Join others in New Jersey exploring innovative treatment options through clinical research

Paroxysmal Nocturnal Hemoglobinuria (PNH) Treatment Options in New Brunswick, New Jersey

If you're searching for Paroxysmal Nocturnal Hemoglobinuria (PNH) treatment in New Brunswick, participating in a clinical research study may provide access to innovative approaches under expert medical supervision. This study is actively recruiting participants in New Brunswick, Philadelphia, Memphis and surrounding areas.

Clinical trials offer participants the opportunity to receive cutting-edge treatments while contributing to medical research that may help future patients with Paroxysmal Nocturnal Hemoglobinuria (PNH).
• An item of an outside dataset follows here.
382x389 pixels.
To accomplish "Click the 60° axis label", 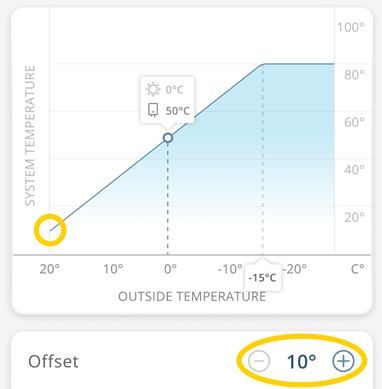I will pyautogui.click(x=354, y=122).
All study-related care is provided at no cost to participants.

Local Sites
3 locations in New Jersey
Now Enrolling
Up to 12 participants
Quick Start
Screening available now

Why Consider a Clinical Trial for Paroxysmal Nocturnal Hemoglobinuria (PNH)?

Potential Benefits

  • Access to new treatment approaches before public availability
  • Close monitoring by experienced medical professionals
  • Study-related care provided at no cost
  • Contribute to medical research for Paroxysmal Nocturnal Hemoglobinuria (PNH)

What to Expect

  • Initial screening to determine eligibility
  • Regular check-ups and monitoring visits
  • Possible compensation for time and travel
  • You can withdraw at any time

Frequently Asked Questions About This Paroxysmal Nocturnal Hemoglobinuria (PNH) Study

Important Clinical Trial Information

This information is provided for educational purposes and does not constitute medical advice. Clinical trial participation involves potential risks and benefits. Eligibility requirements apply and will be assessed during the screening process.

Study identifier: NCT06934967. For complete study details, visit ClinicalTrials.gov. Always consult with your healthcare provider before making decisions about your medical care or participating in clinical research.